Yulianna Avdeeva – Le piano est ma voix.

Le 20 juin à La Maison du Cygne

Lauréate du Concours Chopin, la pianiste russe revient à son compositeur fétiche – elle vient d’ailleurs d’enregistrer un album de certaines de ses œuvres – pour un récital d’exception à la Maison du Cygne le 20 juin.

Pourquoi avez-vous choisi le piano ? Quel est votre lien avec votre instrument ?
Mes parents avaient un piano à la maison. Ils étaient mélomanes, allaient souvent à des concerts, et un jour ils m’ont entendue essayer d’en jouer toute seule. C’était une évidence : ce serait le piano, et rien d’autre. En Russie, c’est l’instrument-roi.
Ce que j’aime, c’est sa capacité à tout exprimer : la voix humaine, un orchestre, une immense palette sonore. Pour moi, le piano, c’est ma voix. C’est un partenaire essentiel, un canal, une manière de dire qui je suis. J’aime beaucoup jouer avec d’autres instruments, mais chaque piano est comme une rencontre : parfois, on trouve immédiatement un langage commun.

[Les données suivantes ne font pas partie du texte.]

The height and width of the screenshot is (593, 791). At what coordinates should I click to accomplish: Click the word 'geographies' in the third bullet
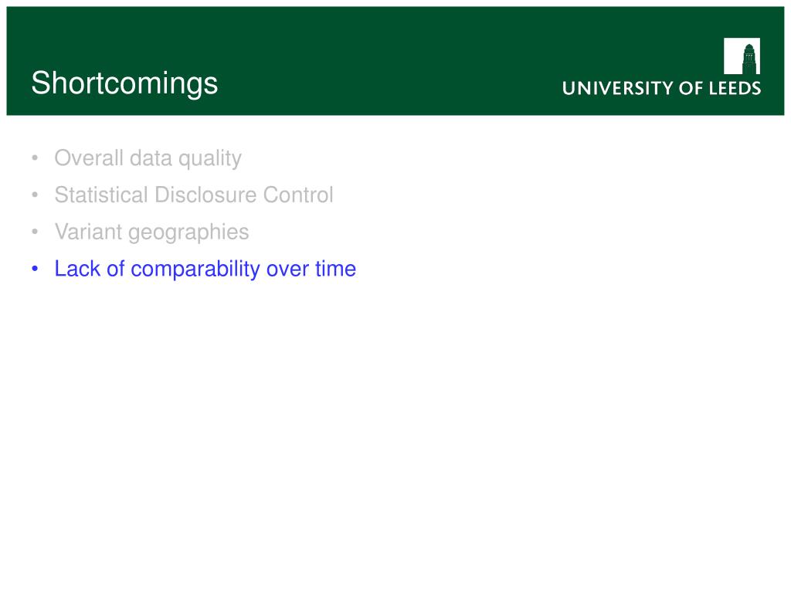tap(188, 233)
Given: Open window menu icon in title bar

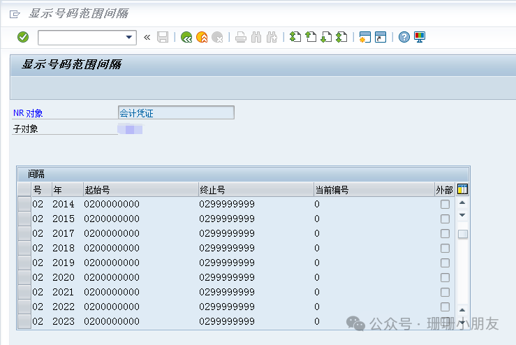Looking at the screenshot, I should (15, 14).
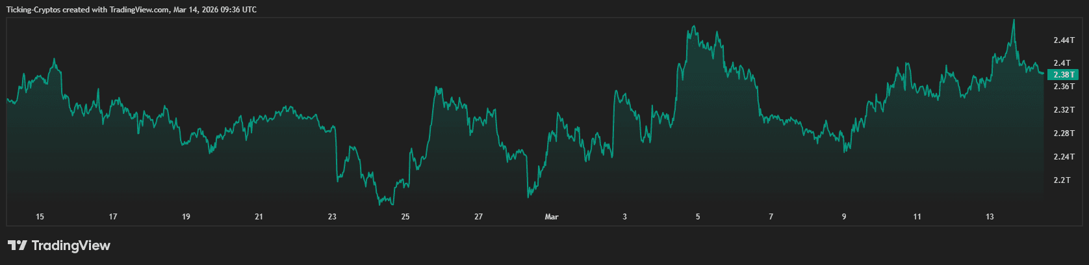This screenshot has height=265, width=1089.
Task: Select date 13 on the time axis
Action: point(990,217)
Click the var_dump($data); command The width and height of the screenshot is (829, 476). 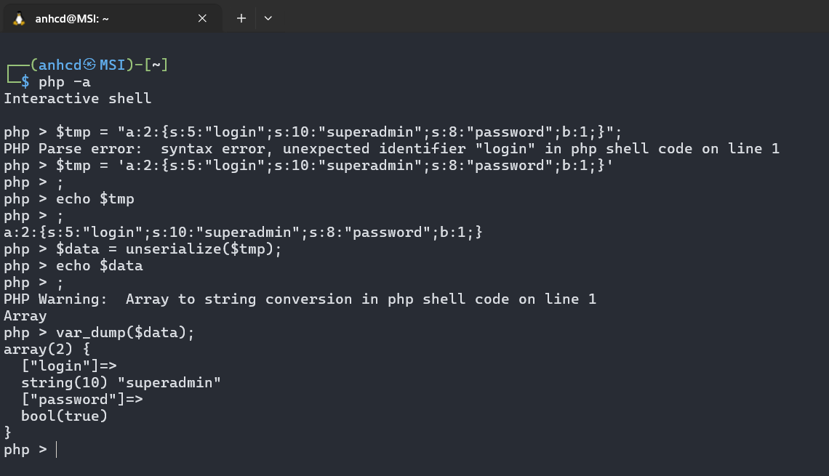(x=126, y=332)
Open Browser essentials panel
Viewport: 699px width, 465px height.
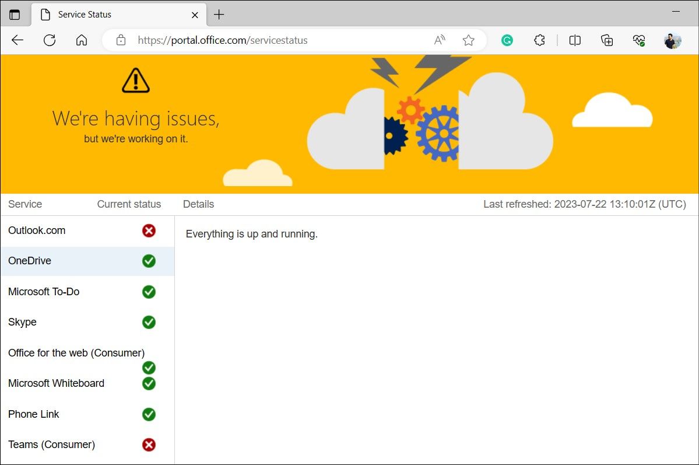point(638,40)
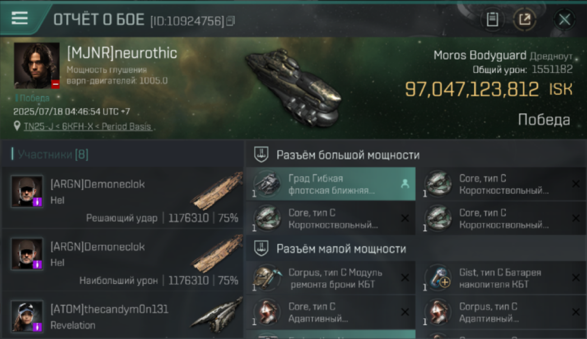This screenshot has width=587, height=339.
Task: Click the Moros Bodyguard ship image
Action: (294, 87)
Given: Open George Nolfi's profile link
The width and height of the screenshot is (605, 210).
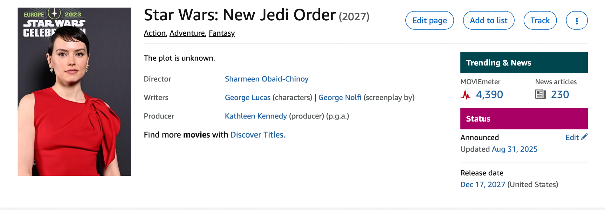Looking at the screenshot, I should [x=340, y=98].
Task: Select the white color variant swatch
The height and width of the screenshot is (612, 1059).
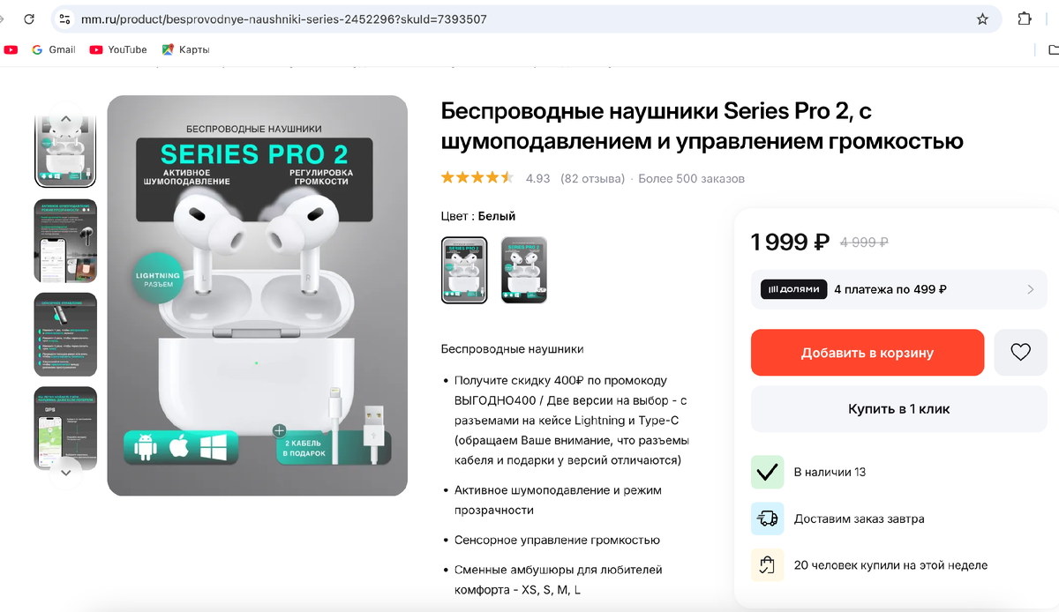Action: pos(464,270)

Vous avez remporté le Premier Prix du Concours Chopin en 2010. Votre programme à Six-Fours est consacré à ce compositeur. Qu’est-ce qui vous touche chez lui ?
Chopin est un compositeur absolument unique. Il a écrit presque exclusivement pour le piano, et il l’a transformé en quelque chose de profondément expressif. On dit souvent de lui qu’il est « la voix du piano » – et c’est vrai. Il fait chanter l’instrument. Pour moi, jouer Chopin est toujours un moment émouvant, il a une place toute particulière dans mon cœur. C’est un langage intime, subtil, qui parle directement à l’âme.

Quel est le programme que vous jouerez à Six-Fours ?
C’est un parcours à travers différentes périodes de la vie de Chopin, avec certains morceaux que j’ai enregistrés sur mon album « Voyage ». Il y aura la « Barcarolle » et la « Fantaisie en fa mineur », deux œuvres tardives, très personnelles. La « Barcarolle » évoque le chant sur l’eau – elle s’inspire de Venise, bien que Chopin n’y soit jamais allé. Et pourtant, il parvient à capturer ce mouvement, cette fluidité… c’est une œuvre d’une grande beauté. Je jouerai aussi des pièces plus anciennes et du milieu de sa carrière : Scherzos, Préludes, Nocturnes, et la « Polonaise brillante ». Chopin adorait les danses traditionnelles polonaises comme les mazurkas ou les polonaises. En deuxième partie, je jouerai l’intégralité des Vingt-quatre Préludes.Ce sont vingt-quatre miniatures, vingt-quatre visages, vingt-quatre émotions : courts, mais d’une densité incroyable. À eux seuls, ils résument tout le génie de Chopin : dire l’essentiel dans une forme rigoureuse et lumineuse.

Ce récital aura lieu en plein air, dans les jardins de la Maison du Cygne. Ce cadre vous inspire ?
C’est une expérience très particulière, de jouer dehors. Ce n’est pas comme une salle de concert : on entend le vent, les oiseaux, on est en contact direct avec la nature. C’est plus imprévisible, mais aussi plus poétique. Cela donne une autre résonance à la musique.

Vous avez enregistré de nombreux albums. Préférez-vous le studio ou la scène ?
Pendant longtemps, j’ai préféré la scène. Il y a cette intensité du moment présent, cette connexion avec le public, l’énergie dans la salle. Mais avec le temps – et grâce à des artistes comme Gidon Kremer – j’ai appris à aimer le studio. L’enregistrement permet d’explorer, de prendre des risques qu’on ne prendrait pas en concert. C’est une autre forme de création, plus introspective, mais tout aussi passionnante. Et puis, on travaille avec une équipe formidable, c’est une aventure collective.